Privacy advocates say that all this data could enable the government to punish its political opponents by weaponizing information about an individual’s personal life (bankruptcies, criminal histories, medical claims) or halting the benefits they receive (housing vouchers, retirement checks, food assistance).
“They have not demonstrated a single case in which fraud detection has required some universal governmental access to everybody’s data,” said Representative Jamie Raskin, Democrat of Maryland. “In fact, the creation of a monster uniform database of all information on all citizens will be an invitation to fraud and political retaliation against the people.”
That is how personal data is tracked and used in authoritarian states, Mr. Raskin added. Both Russia and China stockpile data on their citizens to track opponents and squash dissent of the ruling party in government.
The White House declined to directly address how it would safeguard and use the data it is seeking to consolidate, including whether the administration is trying to create one central database, citing only its focus on fraud.
“Waste, fraud and abuse have been deeply entrenched in our broken system for far too long,” the White House spokesman Harrison Fields said in a statement. “It takes direct access to the system to identify and fix it.”
Technologists warn that trying to match complex data sets to make decisions about government programs — including by using artificial intelligence to identify waste in government spending, as Musk allies have discussed — could produce rampant errors and real-world harm.
And national security experts note that a large collection of data about American citizens would be an enticing target for enemy nation states, hackers and cybercriminals. Countries including China, Russia and Iran have been behind major breaches of U.S. government databases in recent years, U.S. officials have said.
Private companies and data brokers that buy and sell data know plenty about Americans, too. But a crucial difference lies in what the federal government alone can do with that data, privacy advocates say. Google doesn’t control the apparatus of immigration enforcement. Target doesn’t have the power to halt Social Security payments.
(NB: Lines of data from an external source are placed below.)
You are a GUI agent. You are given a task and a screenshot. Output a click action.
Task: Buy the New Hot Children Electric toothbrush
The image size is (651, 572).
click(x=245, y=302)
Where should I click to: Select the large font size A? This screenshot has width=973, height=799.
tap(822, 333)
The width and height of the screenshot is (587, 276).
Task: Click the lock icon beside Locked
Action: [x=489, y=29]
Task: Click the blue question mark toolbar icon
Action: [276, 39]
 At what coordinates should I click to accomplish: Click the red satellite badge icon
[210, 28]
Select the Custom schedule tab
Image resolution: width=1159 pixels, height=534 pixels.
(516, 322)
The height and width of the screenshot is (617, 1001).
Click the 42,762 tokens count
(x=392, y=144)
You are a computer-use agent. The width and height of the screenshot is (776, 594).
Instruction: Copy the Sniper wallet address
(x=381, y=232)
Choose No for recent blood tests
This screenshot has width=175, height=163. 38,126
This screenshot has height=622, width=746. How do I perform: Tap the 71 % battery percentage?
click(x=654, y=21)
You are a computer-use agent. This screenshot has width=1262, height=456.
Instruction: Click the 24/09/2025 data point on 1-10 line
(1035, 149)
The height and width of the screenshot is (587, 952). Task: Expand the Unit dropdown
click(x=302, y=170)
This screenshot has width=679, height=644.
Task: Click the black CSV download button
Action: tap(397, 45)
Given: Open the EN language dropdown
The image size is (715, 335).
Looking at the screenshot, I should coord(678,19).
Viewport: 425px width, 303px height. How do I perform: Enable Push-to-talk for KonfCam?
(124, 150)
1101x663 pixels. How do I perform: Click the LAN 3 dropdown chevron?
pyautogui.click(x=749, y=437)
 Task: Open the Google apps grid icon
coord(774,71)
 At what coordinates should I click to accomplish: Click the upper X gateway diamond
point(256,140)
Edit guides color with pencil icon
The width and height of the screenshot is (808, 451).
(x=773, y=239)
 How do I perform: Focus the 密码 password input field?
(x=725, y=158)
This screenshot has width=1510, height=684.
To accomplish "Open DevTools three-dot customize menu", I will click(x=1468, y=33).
“This gets to a fundamental point about privacy: It is not just the question of, ‘Does anyone else in the world know this about me?’” said John Davisson, the director of litigation at the Electronic Privacy Information Center, which has sued the administration to block DOGE’s access to financial data at the Treasury and federal work force records at the Office of Personnel Management. “It is a question of who knows this about me, and what can they lawfully — or as a practical matter — do with that information?”